Copy the items word for word, from their first line through the line that contains "Looking at the screenshot, I should coord(1289,478).", including both of those lines.

##### Material for this task #####

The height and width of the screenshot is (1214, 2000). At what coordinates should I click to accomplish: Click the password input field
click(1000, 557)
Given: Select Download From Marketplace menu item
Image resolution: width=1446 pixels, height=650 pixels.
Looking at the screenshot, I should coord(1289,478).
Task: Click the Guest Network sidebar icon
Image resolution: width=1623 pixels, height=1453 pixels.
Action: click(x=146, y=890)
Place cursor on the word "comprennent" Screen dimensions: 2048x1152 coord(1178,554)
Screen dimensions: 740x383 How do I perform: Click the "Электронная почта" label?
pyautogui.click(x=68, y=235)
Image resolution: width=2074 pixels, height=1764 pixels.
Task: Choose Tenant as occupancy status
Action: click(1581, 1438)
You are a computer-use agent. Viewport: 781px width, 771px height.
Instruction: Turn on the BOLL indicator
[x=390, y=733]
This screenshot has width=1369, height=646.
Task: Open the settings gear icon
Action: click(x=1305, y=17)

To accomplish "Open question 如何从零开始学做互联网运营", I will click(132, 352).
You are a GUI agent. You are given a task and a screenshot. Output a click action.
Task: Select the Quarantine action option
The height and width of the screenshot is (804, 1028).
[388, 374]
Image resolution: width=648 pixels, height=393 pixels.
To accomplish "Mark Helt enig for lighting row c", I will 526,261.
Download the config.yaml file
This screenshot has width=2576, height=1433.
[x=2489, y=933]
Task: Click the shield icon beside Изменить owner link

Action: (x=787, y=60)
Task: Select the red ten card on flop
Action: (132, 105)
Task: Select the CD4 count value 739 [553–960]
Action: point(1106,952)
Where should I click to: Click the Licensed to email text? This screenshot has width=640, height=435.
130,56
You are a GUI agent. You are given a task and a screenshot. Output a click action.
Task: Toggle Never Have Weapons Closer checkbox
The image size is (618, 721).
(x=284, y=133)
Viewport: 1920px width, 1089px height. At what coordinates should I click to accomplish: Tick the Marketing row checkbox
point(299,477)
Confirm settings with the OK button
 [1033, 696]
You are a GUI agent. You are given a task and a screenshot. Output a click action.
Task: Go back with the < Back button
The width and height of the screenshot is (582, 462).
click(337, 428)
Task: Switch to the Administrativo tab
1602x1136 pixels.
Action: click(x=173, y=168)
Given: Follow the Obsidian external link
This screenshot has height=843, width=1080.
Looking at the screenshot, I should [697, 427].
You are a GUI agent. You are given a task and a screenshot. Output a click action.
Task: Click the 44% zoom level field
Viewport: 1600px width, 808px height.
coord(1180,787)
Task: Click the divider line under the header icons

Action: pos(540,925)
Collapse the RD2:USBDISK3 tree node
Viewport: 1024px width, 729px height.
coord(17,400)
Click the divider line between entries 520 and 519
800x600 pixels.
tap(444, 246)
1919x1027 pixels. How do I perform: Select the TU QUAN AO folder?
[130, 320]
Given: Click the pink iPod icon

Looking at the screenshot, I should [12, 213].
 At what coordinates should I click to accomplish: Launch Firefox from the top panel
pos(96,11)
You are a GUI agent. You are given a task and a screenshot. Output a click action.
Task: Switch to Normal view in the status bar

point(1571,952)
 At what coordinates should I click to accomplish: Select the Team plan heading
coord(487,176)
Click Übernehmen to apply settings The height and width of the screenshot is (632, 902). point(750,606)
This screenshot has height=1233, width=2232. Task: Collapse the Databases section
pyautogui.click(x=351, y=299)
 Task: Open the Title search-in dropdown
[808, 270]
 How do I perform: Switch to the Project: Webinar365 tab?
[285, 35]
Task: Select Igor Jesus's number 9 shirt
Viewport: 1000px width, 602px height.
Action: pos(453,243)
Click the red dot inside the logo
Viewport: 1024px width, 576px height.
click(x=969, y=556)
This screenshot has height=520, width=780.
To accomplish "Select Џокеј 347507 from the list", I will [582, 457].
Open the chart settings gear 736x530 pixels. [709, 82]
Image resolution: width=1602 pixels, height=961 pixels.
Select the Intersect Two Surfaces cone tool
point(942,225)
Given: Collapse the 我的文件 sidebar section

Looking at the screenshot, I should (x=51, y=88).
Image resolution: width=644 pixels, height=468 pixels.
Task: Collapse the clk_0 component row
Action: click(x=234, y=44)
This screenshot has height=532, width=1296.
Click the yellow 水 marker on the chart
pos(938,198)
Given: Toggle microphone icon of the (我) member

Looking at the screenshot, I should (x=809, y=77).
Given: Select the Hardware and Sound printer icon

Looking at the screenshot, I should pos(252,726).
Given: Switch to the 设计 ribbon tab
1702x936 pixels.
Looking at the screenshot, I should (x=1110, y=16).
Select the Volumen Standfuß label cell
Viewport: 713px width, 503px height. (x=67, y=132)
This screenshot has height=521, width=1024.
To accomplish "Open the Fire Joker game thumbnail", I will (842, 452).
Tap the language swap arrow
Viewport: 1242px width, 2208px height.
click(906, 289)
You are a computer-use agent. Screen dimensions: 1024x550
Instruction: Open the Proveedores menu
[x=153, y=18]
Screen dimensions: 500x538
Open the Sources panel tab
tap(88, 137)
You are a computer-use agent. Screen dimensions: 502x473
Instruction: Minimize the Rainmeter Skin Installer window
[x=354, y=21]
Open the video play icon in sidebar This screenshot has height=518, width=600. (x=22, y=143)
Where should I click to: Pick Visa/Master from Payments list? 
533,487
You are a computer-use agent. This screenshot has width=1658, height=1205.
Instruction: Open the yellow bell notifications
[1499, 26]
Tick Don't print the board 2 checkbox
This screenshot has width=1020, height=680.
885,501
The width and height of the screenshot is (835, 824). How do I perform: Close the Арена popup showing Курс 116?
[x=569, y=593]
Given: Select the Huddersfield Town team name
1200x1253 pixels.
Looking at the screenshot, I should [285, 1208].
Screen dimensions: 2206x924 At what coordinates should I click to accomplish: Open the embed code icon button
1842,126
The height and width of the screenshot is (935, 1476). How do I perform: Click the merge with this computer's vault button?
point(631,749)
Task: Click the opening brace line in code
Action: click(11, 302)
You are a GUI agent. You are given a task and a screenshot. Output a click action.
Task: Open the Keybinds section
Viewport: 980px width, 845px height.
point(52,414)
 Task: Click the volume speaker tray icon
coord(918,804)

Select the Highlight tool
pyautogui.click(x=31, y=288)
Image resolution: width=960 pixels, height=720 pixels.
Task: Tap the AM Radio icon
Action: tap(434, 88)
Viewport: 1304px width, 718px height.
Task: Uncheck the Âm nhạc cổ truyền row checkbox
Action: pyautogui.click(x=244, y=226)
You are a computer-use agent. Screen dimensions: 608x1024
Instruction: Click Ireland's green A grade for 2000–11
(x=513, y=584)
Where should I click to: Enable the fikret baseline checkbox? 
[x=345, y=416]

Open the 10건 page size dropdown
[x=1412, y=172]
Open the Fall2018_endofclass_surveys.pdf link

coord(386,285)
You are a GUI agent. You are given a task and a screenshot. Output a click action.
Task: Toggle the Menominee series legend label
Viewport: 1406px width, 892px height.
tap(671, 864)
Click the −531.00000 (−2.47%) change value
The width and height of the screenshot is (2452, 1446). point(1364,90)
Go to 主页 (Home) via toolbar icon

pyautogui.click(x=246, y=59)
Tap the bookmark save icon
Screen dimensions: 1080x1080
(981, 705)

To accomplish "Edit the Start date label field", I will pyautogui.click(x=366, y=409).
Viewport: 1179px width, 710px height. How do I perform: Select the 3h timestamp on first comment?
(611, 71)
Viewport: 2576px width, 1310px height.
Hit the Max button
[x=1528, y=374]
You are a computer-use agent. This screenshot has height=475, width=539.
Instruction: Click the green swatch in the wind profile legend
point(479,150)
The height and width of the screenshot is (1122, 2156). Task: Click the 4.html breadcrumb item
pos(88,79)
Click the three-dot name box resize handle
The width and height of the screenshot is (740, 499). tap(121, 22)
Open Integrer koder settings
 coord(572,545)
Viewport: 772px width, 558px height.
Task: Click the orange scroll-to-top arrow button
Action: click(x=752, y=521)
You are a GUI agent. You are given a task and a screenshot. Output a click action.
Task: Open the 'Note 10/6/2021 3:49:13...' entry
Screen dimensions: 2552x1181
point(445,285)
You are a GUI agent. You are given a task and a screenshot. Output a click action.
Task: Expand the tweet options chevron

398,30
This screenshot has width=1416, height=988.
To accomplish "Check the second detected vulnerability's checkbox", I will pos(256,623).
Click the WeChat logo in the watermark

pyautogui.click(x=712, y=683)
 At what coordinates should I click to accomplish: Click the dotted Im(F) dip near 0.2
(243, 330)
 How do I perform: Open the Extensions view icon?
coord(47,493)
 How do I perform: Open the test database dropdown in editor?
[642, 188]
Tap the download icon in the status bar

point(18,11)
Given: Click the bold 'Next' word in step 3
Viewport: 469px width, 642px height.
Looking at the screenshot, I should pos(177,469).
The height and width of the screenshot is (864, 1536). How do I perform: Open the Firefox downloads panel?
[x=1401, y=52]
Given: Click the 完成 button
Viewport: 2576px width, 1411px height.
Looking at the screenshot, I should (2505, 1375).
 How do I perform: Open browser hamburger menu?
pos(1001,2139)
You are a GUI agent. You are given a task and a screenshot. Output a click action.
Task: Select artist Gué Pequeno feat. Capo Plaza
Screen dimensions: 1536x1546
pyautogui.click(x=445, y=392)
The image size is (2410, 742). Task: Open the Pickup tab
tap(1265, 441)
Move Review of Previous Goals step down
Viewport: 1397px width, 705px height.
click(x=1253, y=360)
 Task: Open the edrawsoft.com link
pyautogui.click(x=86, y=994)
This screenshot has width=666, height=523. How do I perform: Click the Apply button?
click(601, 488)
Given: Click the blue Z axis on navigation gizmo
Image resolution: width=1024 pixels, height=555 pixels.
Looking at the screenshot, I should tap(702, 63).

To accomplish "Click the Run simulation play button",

#####

__Correct answer__
The height and width of the screenshot is (1214, 2000). At what coordinates should I click to accomplish: Click the password input field
click(1000, 557)
Given: Select Download From Marketplace menu item
Image resolution: width=1446 pixels, height=650 pixels.
Looking at the screenshot, I should coord(1289,478).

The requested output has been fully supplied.